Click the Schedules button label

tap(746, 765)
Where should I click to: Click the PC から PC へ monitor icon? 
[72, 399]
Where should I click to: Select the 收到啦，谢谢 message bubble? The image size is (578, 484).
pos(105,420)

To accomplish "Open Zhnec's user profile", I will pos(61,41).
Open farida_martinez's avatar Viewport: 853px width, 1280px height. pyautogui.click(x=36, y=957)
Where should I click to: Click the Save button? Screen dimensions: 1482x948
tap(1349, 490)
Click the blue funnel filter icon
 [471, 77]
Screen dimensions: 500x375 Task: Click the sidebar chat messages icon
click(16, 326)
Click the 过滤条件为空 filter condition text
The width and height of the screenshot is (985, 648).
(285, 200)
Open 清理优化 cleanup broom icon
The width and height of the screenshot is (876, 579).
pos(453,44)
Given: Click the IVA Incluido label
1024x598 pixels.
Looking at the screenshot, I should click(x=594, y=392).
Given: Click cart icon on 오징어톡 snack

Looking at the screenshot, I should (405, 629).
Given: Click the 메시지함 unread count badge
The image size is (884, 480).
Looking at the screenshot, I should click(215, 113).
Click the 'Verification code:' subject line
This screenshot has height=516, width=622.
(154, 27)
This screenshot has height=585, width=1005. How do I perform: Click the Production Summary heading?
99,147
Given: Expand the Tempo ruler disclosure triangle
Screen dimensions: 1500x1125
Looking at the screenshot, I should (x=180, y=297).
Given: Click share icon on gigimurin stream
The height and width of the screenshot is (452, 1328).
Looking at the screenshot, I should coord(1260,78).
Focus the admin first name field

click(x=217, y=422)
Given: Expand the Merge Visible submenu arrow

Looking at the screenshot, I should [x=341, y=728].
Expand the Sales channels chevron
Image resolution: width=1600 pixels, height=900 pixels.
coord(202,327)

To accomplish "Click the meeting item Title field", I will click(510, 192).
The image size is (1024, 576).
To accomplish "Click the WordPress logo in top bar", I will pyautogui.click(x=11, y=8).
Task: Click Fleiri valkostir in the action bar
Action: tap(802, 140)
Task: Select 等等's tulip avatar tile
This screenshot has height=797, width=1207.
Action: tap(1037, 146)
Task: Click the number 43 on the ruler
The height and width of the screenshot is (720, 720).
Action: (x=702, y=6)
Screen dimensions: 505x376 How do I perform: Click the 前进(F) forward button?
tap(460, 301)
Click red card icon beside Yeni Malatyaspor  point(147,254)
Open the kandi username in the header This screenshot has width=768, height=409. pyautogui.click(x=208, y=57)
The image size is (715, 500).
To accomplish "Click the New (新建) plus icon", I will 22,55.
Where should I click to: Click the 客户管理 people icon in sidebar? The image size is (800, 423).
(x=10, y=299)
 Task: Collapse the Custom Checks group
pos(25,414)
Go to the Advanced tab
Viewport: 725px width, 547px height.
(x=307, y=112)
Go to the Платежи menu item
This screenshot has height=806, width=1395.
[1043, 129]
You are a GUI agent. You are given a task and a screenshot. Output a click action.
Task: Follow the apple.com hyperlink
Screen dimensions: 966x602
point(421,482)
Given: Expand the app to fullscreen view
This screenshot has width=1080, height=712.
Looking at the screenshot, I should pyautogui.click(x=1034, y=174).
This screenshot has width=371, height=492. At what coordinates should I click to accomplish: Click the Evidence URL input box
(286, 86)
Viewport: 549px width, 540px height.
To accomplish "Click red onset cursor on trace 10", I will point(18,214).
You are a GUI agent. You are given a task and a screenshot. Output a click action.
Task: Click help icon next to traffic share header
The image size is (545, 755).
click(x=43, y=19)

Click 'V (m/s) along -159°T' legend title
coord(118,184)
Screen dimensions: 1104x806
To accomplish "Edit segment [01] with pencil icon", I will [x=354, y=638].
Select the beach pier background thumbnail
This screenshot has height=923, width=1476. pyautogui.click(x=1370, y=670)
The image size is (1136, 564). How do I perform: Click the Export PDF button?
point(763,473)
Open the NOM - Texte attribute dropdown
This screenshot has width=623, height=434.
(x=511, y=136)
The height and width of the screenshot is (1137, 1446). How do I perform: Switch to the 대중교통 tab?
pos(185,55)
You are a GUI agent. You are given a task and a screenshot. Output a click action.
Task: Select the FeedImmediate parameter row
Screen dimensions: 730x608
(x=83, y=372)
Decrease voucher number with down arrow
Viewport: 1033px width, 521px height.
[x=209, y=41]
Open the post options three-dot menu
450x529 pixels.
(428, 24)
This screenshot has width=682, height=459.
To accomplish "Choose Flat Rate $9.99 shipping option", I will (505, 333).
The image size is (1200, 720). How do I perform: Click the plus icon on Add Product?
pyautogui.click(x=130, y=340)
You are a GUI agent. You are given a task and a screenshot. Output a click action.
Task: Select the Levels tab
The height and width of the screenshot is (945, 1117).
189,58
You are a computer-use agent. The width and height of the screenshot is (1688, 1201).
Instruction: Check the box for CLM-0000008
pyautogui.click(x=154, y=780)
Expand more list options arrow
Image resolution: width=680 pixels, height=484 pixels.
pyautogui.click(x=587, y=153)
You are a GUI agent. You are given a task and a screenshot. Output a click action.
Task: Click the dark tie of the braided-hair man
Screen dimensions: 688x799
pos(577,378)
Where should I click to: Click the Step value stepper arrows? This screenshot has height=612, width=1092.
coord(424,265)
__________________________________________________
Copy out precisely the lines from the line with "Screen dimensions: 500x375" to the line with "Given: Click the IVA Incluido label" in the material above, including those two lines and omitting all the rest.

Screen dimensions: 500x375 Task: Click the sidebar chat messages icon
click(16, 326)
Click the 过滤条件为空 filter condition text
The width and height of the screenshot is (985, 648).
(285, 200)
Open 清理优化 cleanup broom icon
The width and height of the screenshot is (876, 579).
pos(453,44)
Given: Click the IVA Incluido label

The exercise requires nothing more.